- [Document text]
================================
Observer-reported outcome(ObsRO)– ObsROs are assessments of how patients feel or function in their daily lives made by a non-expert third party (spouse, caregiver, parent, sibling, etc.) ObsROs are useful when the patient themselves may struggle to reliably assess their own symptoms and experiences (i.e. children or cognitively impaired patients) A parent's report of a child's vomiting episodes A caregiver reporting a patient wincing through pain during activities when they cannot report this themselves

Patient-reported outcome(PRO)– PROs are assessments about how patients feel or function in their daily lives where the information is reported by the patient themselves, without interpretation or modification by someone else Gastrointestinal Quality of Life instrument (GQLI) European Organization for Research and Treatment of Cancer QLQ-C30 (EORTC QLQ-C30) is a questionnaire that assesses the quality of life of patients with cancer The Impact of Weight on Quality of Life (IWQOL-Lite) assesses obesity-specific quality of life measures

Performance outcome(PerfO)– PerfOs are assessments of a task(s) performed by a patient following instructions given by a healthcare professional; performance outcomes require patient cooperation and motivation Timed 25 foot walk test as a measure of gait speed Severe Impairment Battery as a measure of cognitive function

The industry generally makes a distinction between a digitally collected COA and a non-digital one (e.g., a paper questionnaire) by putting an “e” for “electronic” in front of the acronym (e.g., PRO to ePRO, COA to eCOA). Interestingly, though, the lines between technology-based assessments and questionnaires have become blurry. If a wearable monitored your sleep overnight and then in the morning asks when you went to bed – was that evidence from a sensor or a questionnaire? As technologies continue to advance, there is increasing discussion around where digital measurement tools fit within this framework.

What if some of the human raters in the COA examples above were replaced with technology? For example, a medically informed algorithm that processes movement data from a wearable to rate ataxia.

The possibility of a fifth COA to describe digital clinical outcome assessments, and specifically those measurements made using technology, was proposed during a summer 2018 Public Workshop at the FDA, though no firm next step was defined [92].
================================
- [Dataset content]
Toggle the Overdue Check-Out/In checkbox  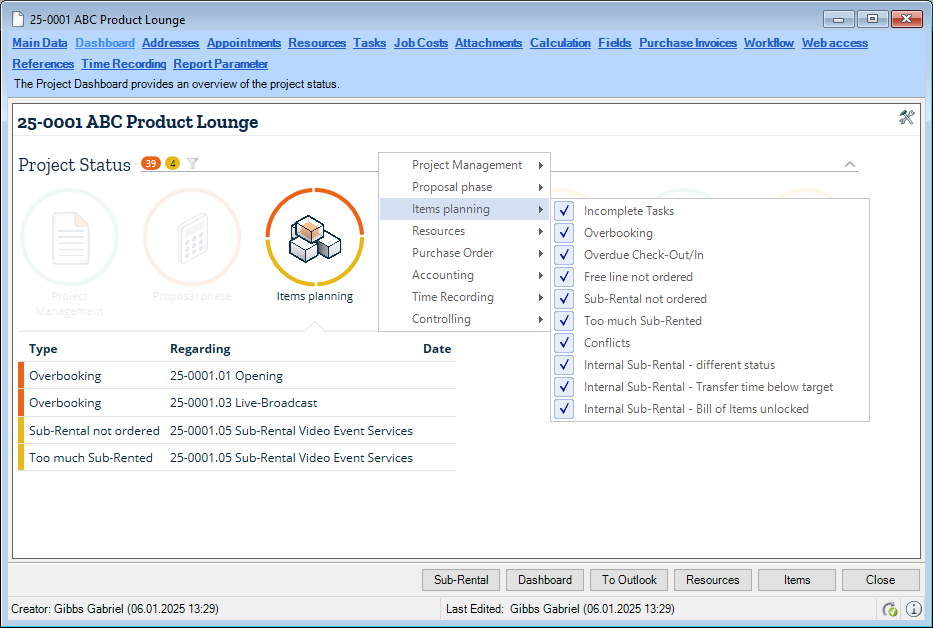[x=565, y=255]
================================
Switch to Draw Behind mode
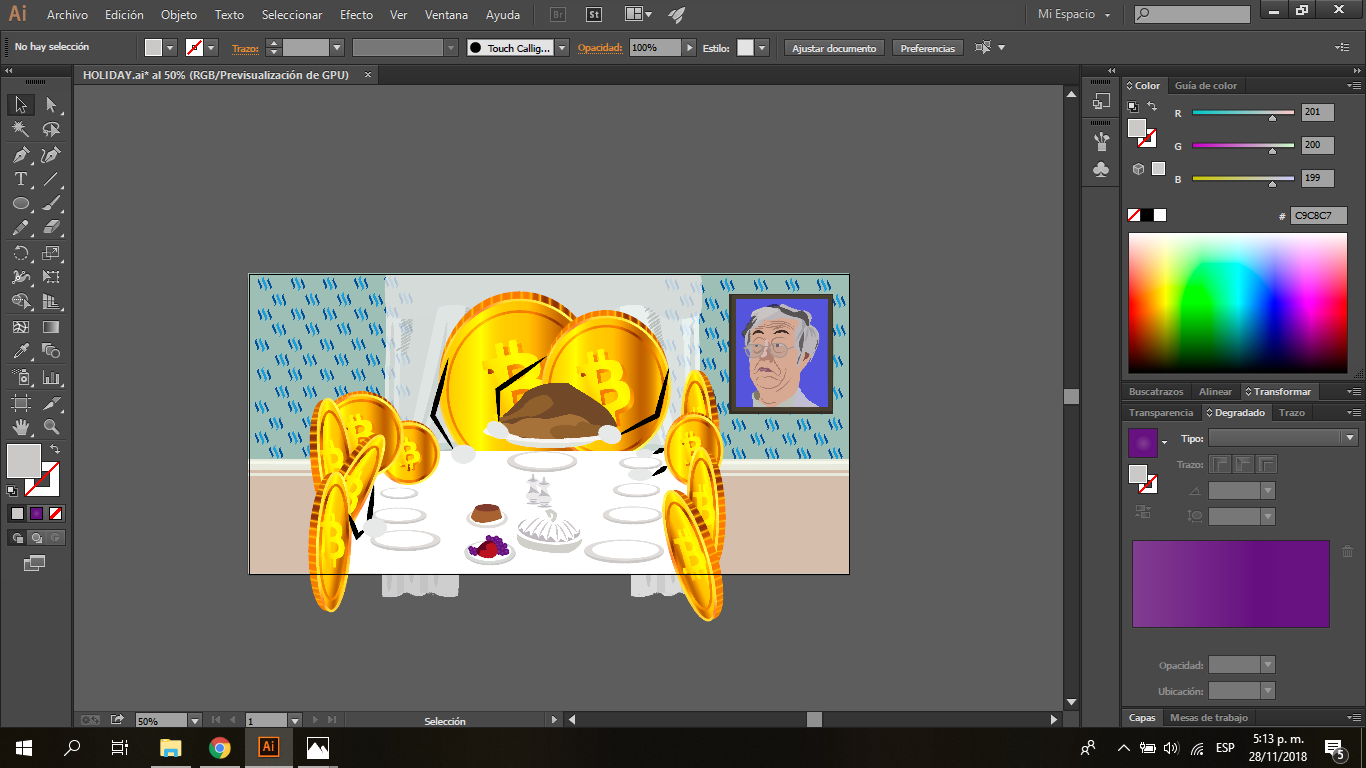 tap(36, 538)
================================
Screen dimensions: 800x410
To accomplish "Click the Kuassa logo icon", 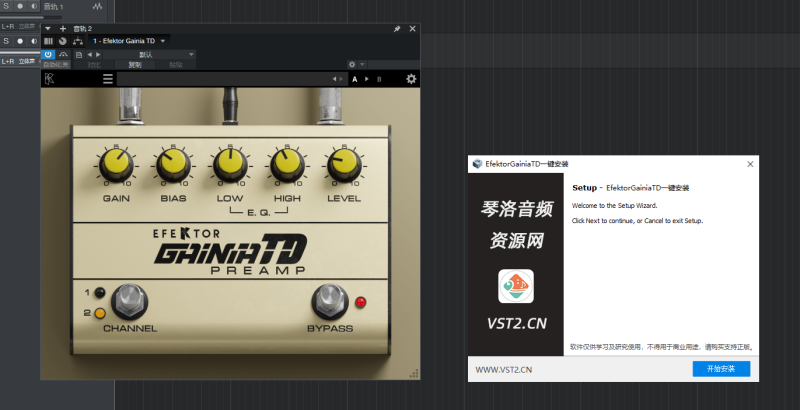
================================
- [Directions]
[A] Name every specific, named test or questionnaire that the text on clinical outcome assessments gives as an example.
[B] Write the next part of the text on clinical outcome assessments, picking up right after its last sentence.

- [Answers to the problems]
[A]
Gastrointestinal Quality of Life instrument (GQLI)
European Organization for Research and Treatment of Cancer QLQ-C30 (EORTC QLQ-C30)
The Impact of Weight on Quality of Life (IWQOL-Lite)
Timed 25 foot walk test
Severe Impairment Battery

[B]
Making human assessments digital takes far more work than translating a paper questionnaire into an app and putting an “e” in front of the tool (e.g., PRO to ePRO). eCOAs have unique properties that offer new ways to measure outcomes. What matters is whether the concept being measured is directly meaningful to patients.

Take for example, multiple sclerosis (MS). “Ability to go about my daily activities” is a meaningful aspect of health to MS patients.

  • A PRO (or even ePRO!) could measure a person's ability to perform activities of daily living through a self-reported survey. Self-reported measures require the person to reflect on and assess their own ability, leading to data that are meaningful to that individual, but potentially fraught with person-to-person variability, and subject to recall bias.

  • A PerfO might measure the amount of time it takes a person to walk 25 yards. This is easy to measure and may be correlated with the capacity to perform typical daily activities. This approach has the benefit of not relying on patient recall, but it is an imperfect measure of the real outcome of interest – ability to perform daily living tasks in a natural environment.

  • A multimodal product may continuously and passively assess total daily activity (mins), average daily walking speed (m/s), and number of sit-stand transitions per day (n). This is a much, much closer approximation of the meaningful aspect of health than the PerfO or even the “ePerfO,” but is not accompanied by the bias and subjectivity of the PRO or ePRO.

We can also combine multimodal data from sensors, questionnaires, and other clinical data (e.g., lab test, genomic tests) to create composite measures or “complex biomarkers”[91]. A composite measure consists of several individual measures that are combined to reach a single interpretive readout. For example, you could use sensor, keyboard, voice and speech data from a smartphone to construct a composite measure for cognition, and augment that measure over time with genetic data to make it more multimodal [93] (Fig. 9).

Fig. 9.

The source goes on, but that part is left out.